Consolidated turnover was slightly decreased by 10,8% in 2007 and reached 86,9 million compared to 97,4 million in 2006. The decrease in the consolidated turnover is due mainly to the consolidation by 50% of the affiliate LAMDA Olympia Village SA, owner of The Mall Athens, 50% of which was transferred to HSBC in November 2006. Last years annual turnover of the affiliate was 29,8 million.
It should be further noted that the initial goal for the period of 2007-2008 of 400 million new project investment pipeline has already been accomplished. The revised target was set at 700 million. The total signed investments have reached 491 million and comprise of 12 projects.
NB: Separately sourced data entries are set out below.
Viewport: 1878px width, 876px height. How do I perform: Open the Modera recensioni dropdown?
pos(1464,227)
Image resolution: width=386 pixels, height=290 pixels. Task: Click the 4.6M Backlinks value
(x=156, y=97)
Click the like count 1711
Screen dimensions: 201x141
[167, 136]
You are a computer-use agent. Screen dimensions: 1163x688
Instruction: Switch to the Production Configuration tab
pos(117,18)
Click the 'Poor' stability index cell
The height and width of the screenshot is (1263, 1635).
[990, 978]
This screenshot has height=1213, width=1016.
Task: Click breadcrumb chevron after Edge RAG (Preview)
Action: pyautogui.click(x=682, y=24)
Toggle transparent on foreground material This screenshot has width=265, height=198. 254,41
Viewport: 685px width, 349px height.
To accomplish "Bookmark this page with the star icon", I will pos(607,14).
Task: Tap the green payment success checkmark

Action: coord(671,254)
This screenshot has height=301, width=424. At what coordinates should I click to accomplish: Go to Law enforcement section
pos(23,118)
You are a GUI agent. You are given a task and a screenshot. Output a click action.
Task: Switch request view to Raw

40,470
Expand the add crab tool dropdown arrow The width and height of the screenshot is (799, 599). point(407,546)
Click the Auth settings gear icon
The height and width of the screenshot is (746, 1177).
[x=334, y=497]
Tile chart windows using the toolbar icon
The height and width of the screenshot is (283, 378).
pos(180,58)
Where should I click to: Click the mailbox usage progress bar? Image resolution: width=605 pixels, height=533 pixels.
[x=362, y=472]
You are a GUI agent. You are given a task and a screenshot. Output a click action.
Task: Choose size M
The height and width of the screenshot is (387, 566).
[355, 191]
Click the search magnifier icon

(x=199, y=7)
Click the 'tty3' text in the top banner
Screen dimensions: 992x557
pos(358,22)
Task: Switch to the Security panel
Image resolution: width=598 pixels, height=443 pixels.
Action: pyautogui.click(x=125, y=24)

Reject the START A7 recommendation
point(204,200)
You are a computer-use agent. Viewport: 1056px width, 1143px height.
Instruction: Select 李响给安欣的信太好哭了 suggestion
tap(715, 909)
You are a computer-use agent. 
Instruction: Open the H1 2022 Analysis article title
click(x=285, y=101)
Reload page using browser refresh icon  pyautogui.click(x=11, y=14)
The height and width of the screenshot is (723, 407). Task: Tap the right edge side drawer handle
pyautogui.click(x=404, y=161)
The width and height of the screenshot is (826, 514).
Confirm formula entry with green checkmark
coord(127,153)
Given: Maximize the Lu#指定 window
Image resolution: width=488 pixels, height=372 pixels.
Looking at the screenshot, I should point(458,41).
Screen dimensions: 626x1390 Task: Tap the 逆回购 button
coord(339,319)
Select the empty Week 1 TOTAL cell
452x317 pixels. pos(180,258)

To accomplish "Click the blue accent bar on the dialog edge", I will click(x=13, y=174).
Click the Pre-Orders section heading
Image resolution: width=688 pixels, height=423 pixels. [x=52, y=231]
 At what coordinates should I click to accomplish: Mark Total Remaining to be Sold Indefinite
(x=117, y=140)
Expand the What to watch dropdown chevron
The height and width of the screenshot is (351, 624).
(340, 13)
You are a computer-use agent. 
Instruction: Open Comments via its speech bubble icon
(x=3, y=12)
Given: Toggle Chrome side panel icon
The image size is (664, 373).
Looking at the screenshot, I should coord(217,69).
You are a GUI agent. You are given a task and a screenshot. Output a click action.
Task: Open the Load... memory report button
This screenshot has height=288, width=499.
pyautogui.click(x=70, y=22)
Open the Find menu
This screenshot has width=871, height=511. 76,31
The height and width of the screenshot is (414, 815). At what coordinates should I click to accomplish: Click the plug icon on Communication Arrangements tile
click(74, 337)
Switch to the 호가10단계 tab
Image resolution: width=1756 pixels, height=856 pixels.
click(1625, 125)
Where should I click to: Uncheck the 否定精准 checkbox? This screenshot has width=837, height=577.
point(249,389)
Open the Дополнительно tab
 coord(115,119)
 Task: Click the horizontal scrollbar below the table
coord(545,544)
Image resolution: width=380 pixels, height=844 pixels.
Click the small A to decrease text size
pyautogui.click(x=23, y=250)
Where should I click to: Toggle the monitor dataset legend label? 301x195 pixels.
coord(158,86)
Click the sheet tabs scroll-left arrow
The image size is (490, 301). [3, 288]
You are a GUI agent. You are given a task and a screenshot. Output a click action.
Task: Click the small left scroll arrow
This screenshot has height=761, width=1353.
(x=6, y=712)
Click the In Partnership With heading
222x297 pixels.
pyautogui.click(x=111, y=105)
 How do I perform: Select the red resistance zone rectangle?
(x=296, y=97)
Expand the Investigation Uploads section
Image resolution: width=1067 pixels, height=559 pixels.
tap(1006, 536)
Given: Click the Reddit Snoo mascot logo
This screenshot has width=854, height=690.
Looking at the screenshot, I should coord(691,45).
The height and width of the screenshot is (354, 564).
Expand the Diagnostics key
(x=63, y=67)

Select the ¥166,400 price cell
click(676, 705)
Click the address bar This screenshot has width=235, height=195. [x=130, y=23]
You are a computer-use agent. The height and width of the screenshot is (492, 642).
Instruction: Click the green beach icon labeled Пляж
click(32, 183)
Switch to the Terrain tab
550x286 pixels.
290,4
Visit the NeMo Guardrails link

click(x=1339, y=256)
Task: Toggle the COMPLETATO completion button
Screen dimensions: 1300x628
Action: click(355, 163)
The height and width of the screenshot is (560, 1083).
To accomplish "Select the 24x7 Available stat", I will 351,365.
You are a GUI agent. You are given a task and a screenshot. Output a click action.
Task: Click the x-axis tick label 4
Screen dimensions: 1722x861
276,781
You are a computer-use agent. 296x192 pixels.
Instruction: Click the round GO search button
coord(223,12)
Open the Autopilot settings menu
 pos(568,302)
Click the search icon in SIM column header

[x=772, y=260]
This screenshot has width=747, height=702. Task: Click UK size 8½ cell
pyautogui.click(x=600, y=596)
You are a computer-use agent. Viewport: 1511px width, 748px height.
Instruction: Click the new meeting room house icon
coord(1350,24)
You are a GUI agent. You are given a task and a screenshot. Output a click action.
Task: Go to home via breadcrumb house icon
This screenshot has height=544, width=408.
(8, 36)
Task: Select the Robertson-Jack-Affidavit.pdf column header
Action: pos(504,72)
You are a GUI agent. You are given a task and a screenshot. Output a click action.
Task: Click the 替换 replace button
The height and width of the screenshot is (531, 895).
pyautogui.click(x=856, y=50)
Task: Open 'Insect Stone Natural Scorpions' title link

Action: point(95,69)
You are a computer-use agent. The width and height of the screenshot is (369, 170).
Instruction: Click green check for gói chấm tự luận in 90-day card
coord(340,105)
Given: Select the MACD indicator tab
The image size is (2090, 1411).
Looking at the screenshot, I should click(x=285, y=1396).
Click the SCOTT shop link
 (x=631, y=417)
Ten of these projects, with a total development budget of 370 million are located in South-eastern Europe.
The major development and strategic goals are the following:
- Further improvement of the performance of the existing developments.
- Completion during 2008 of Golden Hall the companys new Commercial Center in Athens.
- Completion during the next two years, of its new developments which are: second home development in Aegina Island, office building, logistic spaces and residential developments in Bucharest, office buildings, commercial spaces and luxurious residential complex in Sofia, residential development, commercial and residential complex in Serbia and luxurious second home development in Montenegro. The total cost of these investments in Greece and South-eastern Europe is estimated to reach 500 million with the estimated re-evaluation gains exceeding 30%.
- Pursue a strategy of new developments in Greece regarding commercial uses (malls, outlets, big boxes) as well as high quality second home developments. The company will pursue its participation in Public Private Partnerships (PPPs)
- Further increase its activities in Romania, Bulgaria, Serbia and Montenegro in order to enter into new agreements for residential, office and retail developments. Furthermore, exploit opportunities in countries like Turkey, Russia and Ukraine.
- Further exploit international and national corporate strategic alliances
The summary of the financial figures of 2007 will be published in the newspapers Express and Apogevmatini on 27/3/2008 and will be placed on the companys site (www.lamda-development.net) on the same day.